*EXTRAIT DU DOCUMENT*:
┌──

LE QUOTIDIEN - Vous sentez-vous seule, dans la cinquantaine de dossiers de santé publique dont vous avez la charge* ?
MARIE-ODILE BERTELLA-GEFFROY -
Je me trouve assez isolée, car j'ai peu de moyens.
Pensez-vous avoir été mise dans cette situation de façon délibérée ?
Non. En tout cas, il n'y a pas eu de volonté en ce sens de la part de ma hiérarchie. Celle-ci a toujours accueilli favorablement mes démarches auprès d'elle pour obtenir plus de moyens.
Avez-vous cherché à sortir de votre isolement ?
Bien sûr. J'ai demandé, par l'intermédiaire de ma hiérarchie, à Elisabeth Guigou, en 1998, à l'époque où l'on annonçait la mise en place d'un pôle financier, de faire la même chose pour la santé publique, sachant que les procédures sont de plus en plus nombreuses, lourdes et complexes. L'année suivante, à l'occasion de l'inauguration du pôle financier, j'ai renouvelé mon initiative, et, le 20 février dernier, j'ai saisi, là encore par la voie hiérarchique, son successeur, Marylise Lebranchu. Du temps de Mme Guigou, on m'a répondu : "Qu'elle se débrouille" .
Que signifierait la constitution d'un « pôle de santé publique » pour vous, juge d'instruction ?

└──

*ÉNONCÉ DU PROBLÈME*: Renvoyez mot pour mot le passage de l'entretien qui part des mots « Non. En tout » et s'arrête après les mots « juge d'instruction ? ». Les données qui viennent ensuite forment un ensemble à part, sans lien avec l'entretien.

Données recueillies:
┌──

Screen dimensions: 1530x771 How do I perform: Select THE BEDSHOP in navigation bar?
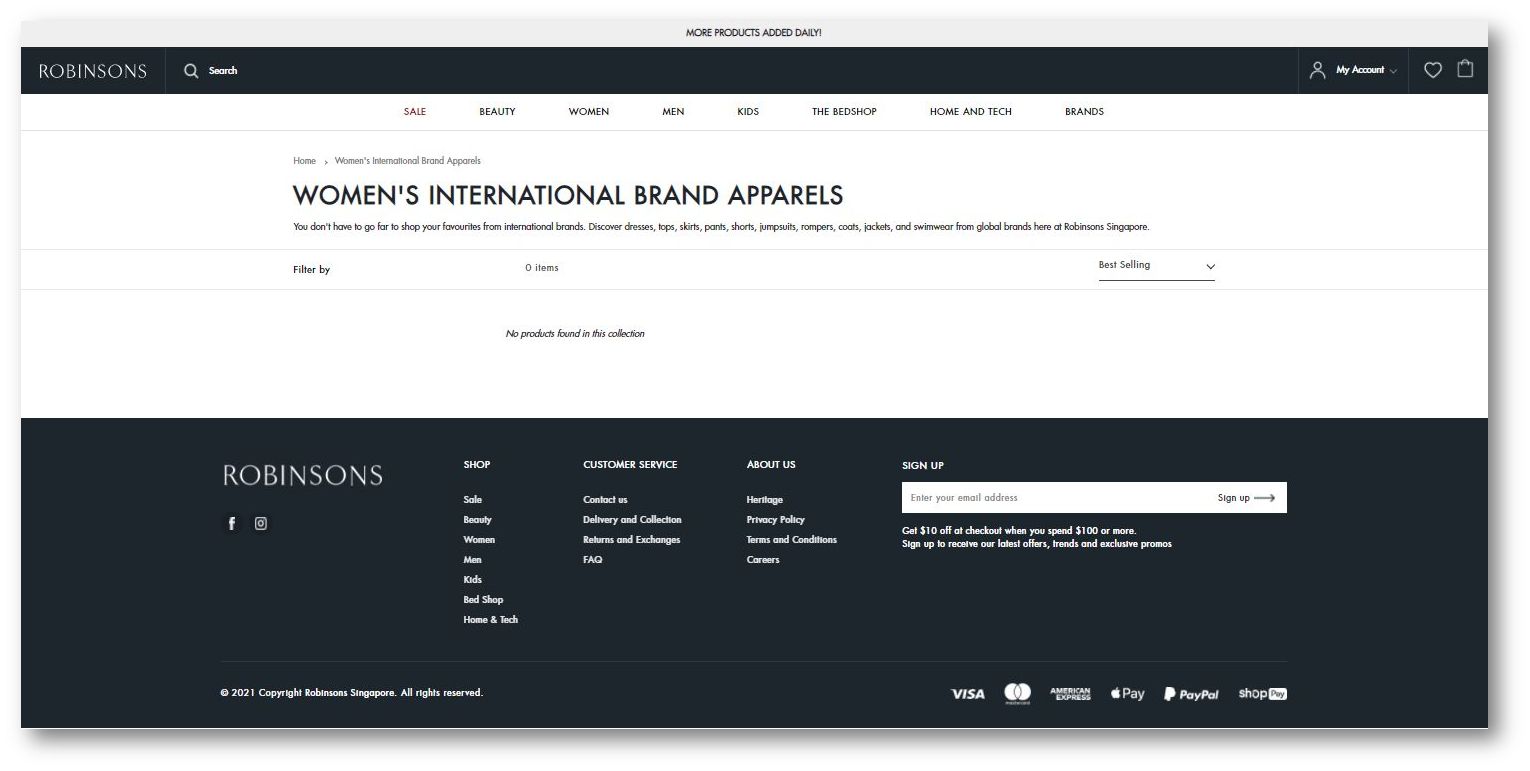click(844, 112)

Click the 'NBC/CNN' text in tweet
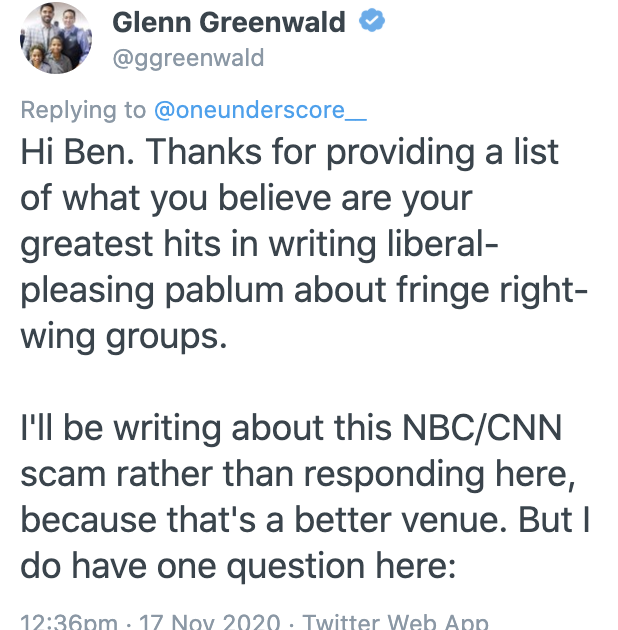(482, 428)
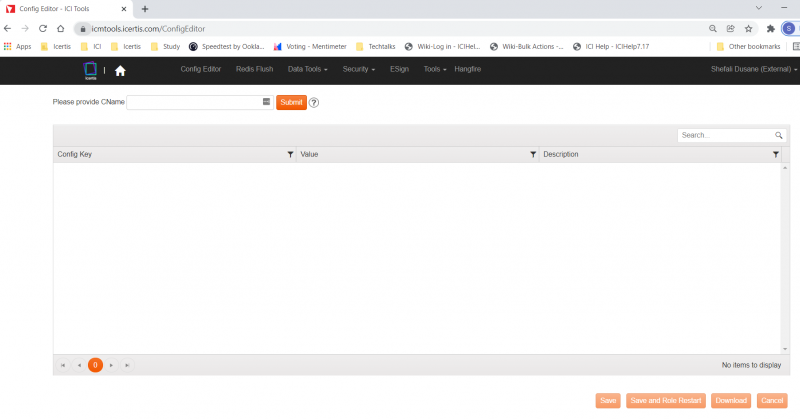Reload the page in Chrome
This screenshot has height=419, width=800.
tap(43, 28)
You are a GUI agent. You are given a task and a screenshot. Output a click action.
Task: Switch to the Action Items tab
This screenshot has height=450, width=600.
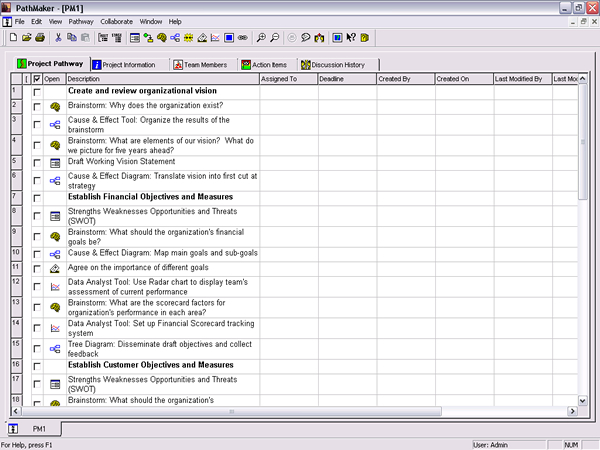tap(266, 64)
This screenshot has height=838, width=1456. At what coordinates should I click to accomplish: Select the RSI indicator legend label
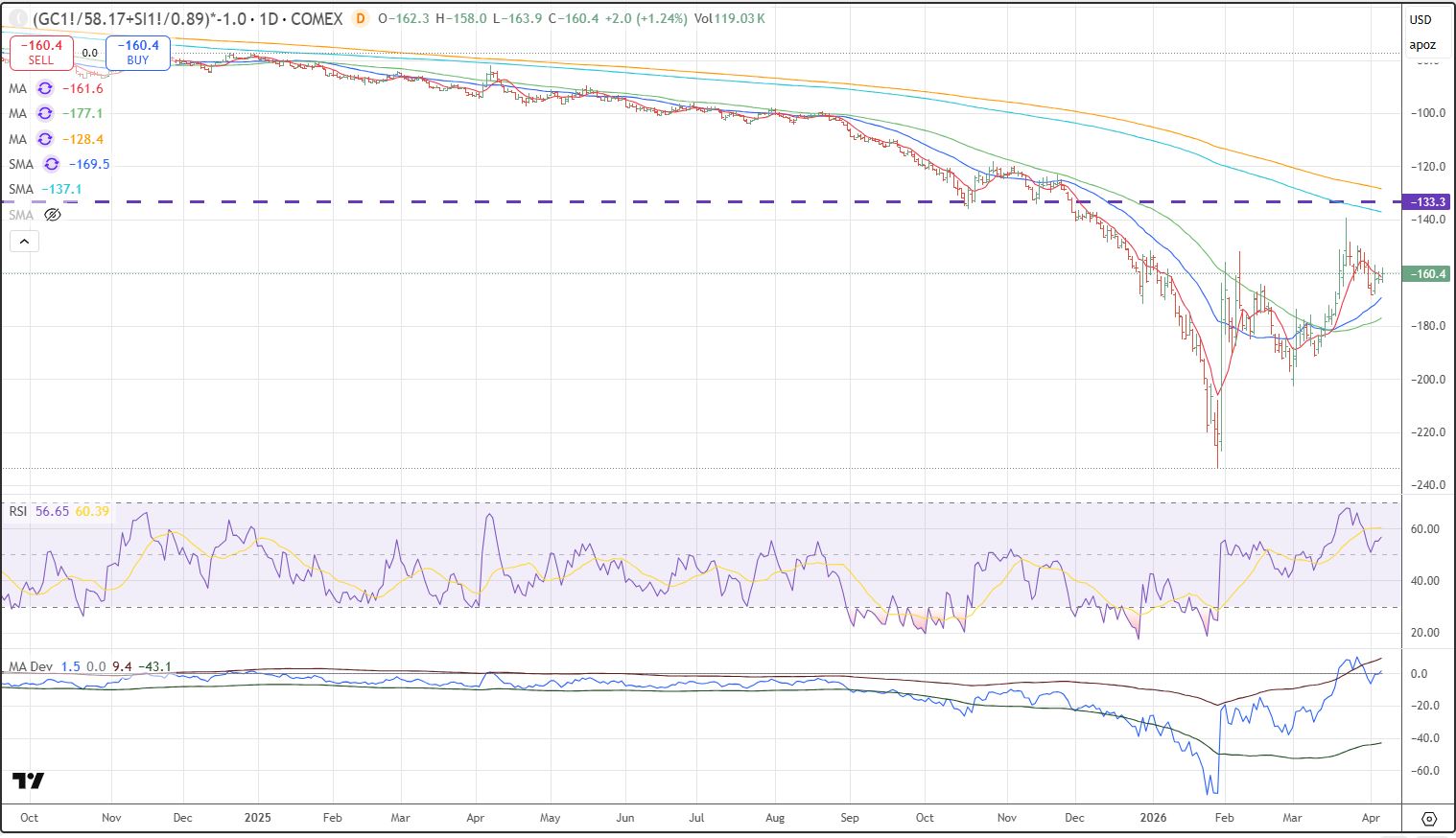coord(18,511)
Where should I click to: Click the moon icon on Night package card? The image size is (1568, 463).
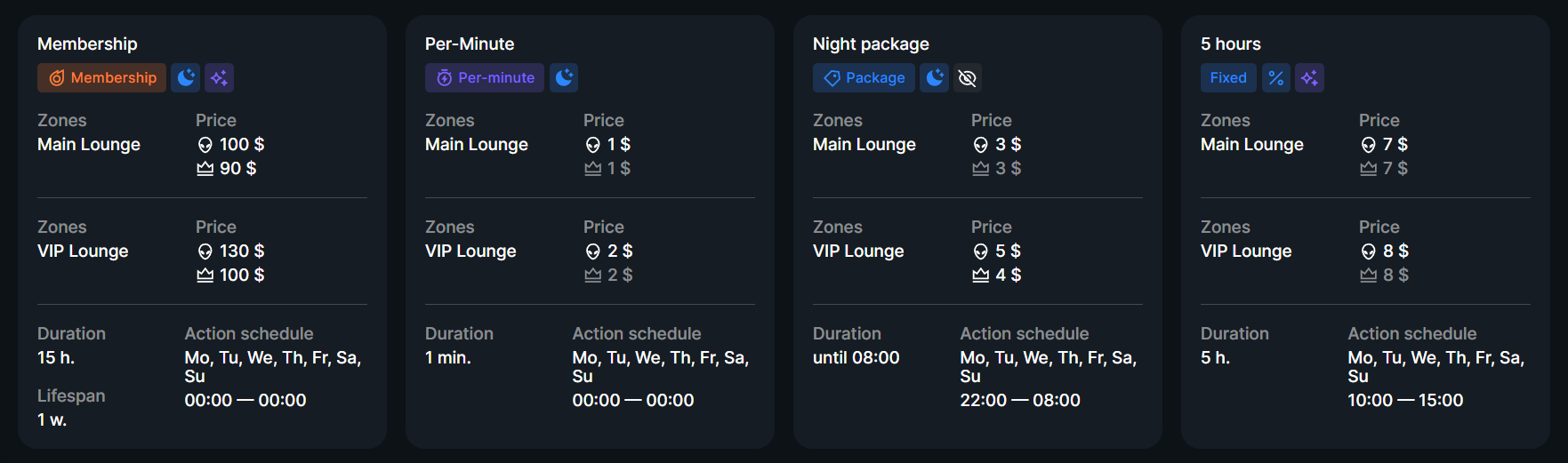pyautogui.click(x=934, y=78)
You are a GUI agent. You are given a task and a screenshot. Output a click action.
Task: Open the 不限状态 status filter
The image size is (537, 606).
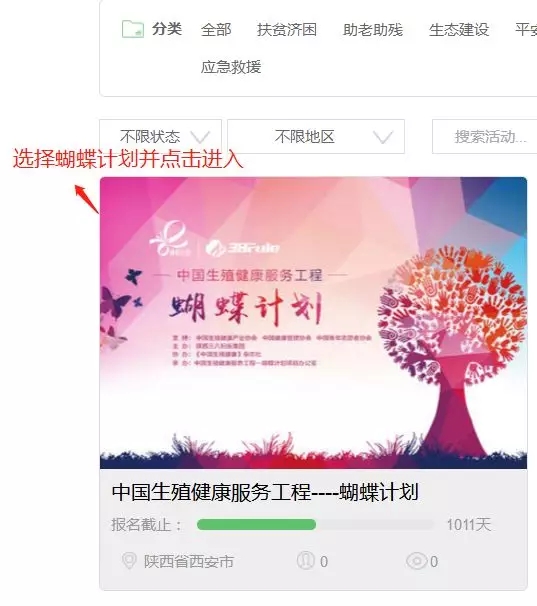coord(160,136)
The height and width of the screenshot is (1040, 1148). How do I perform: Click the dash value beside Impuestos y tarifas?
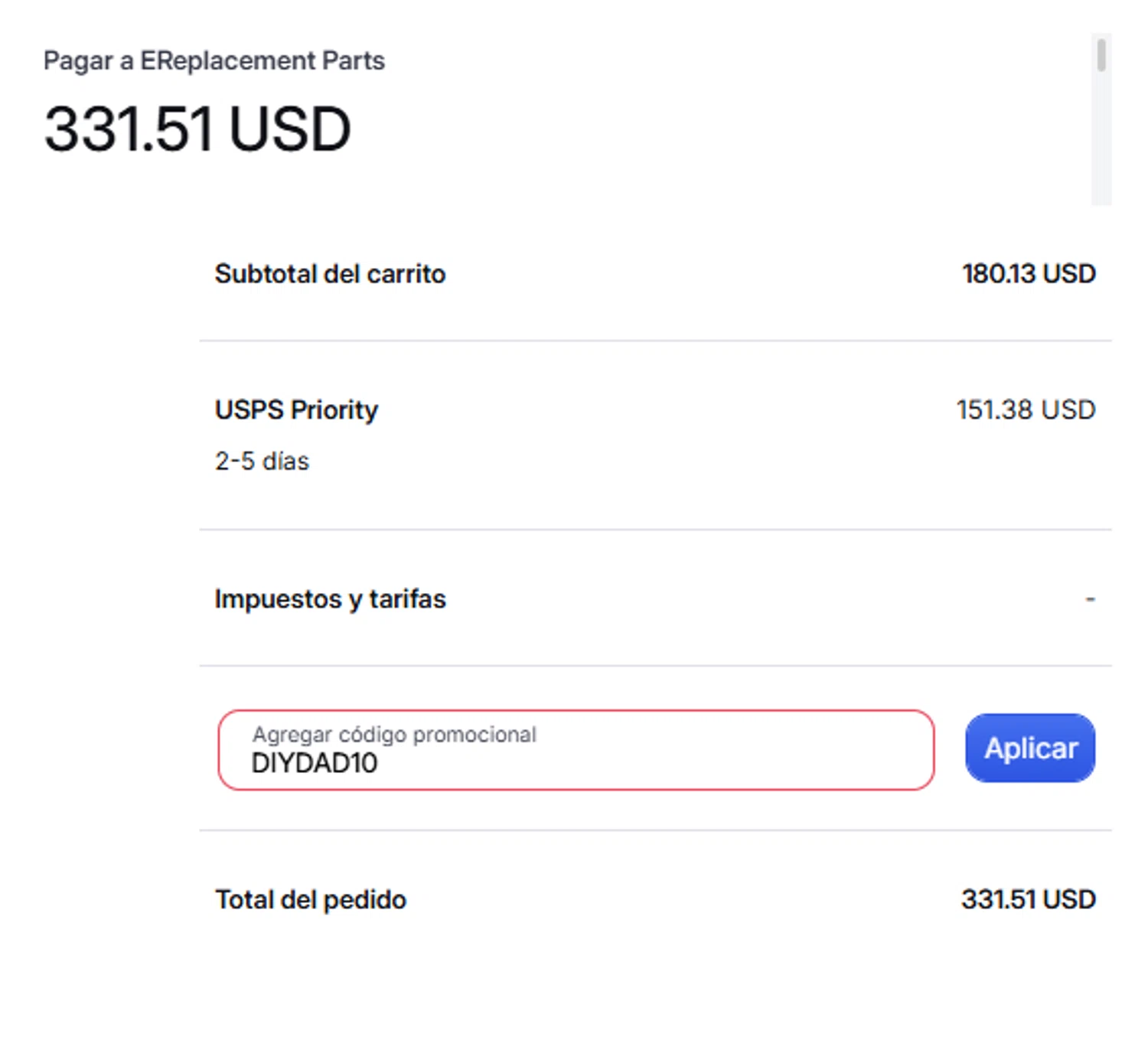click(x=1090, y=599)
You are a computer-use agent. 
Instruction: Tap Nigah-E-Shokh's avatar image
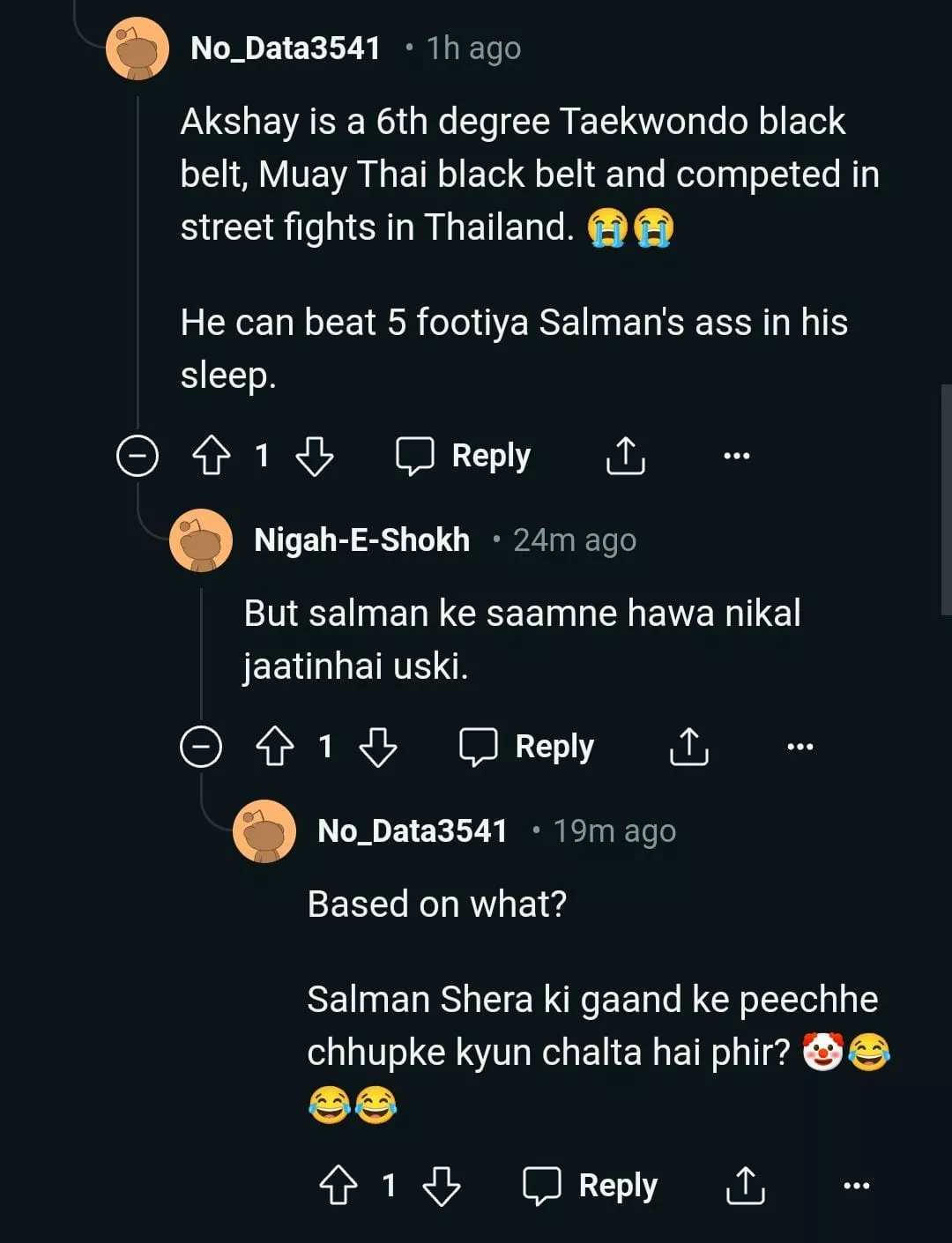pyautogui.click(x=201, y=540)
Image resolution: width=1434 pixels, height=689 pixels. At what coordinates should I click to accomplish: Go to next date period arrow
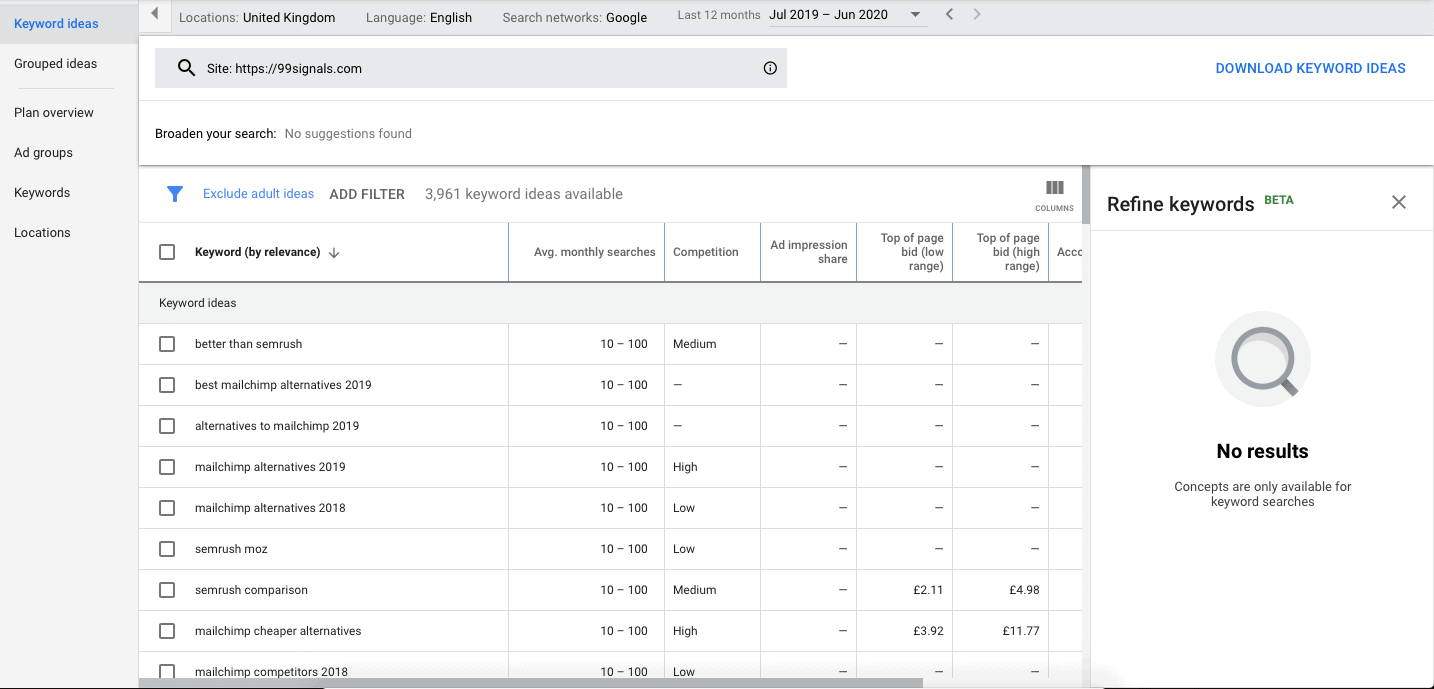click(x=977, y=14)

└──

*RÉSULTAT DE L'EXERCICE*:
Non. En tout cas, il n'y a pas eu de volonté en ce sens de la part de ma hiérarchie. Celle-ci a toujours accueilli favorablement mes démarches auprès d'elle pour obtenir plus de moyens.
Avez-vous cherché à sortir de votre isolement ?
Bien sûr. J'ai demandé, par l'intermédiaire de ma hiérarchie, à Elisabeth Guigou, en 1998, à l'époque où l'on annonçait la mise en place d'un pôle financier, de faire la même chose pour la santé publique, sachant que les procédures sont de plus en plus nombreuses, lourdes et complexes. L'année suivante, à l'occasion de l'inauguration du pôle financier, j'ai renouvelé mon initiative, et, le 20 février dernier, j'ai saisi, là encore par la voie hiérarchique, son successeur, Marylise Lebranchu. Du temps de Mme Guigou, on m'a répondu : "Qu'elle se débrouille" .
Que signifierait la constitution d'un « pôle de santé publique » pour vous, juge d'instruction ?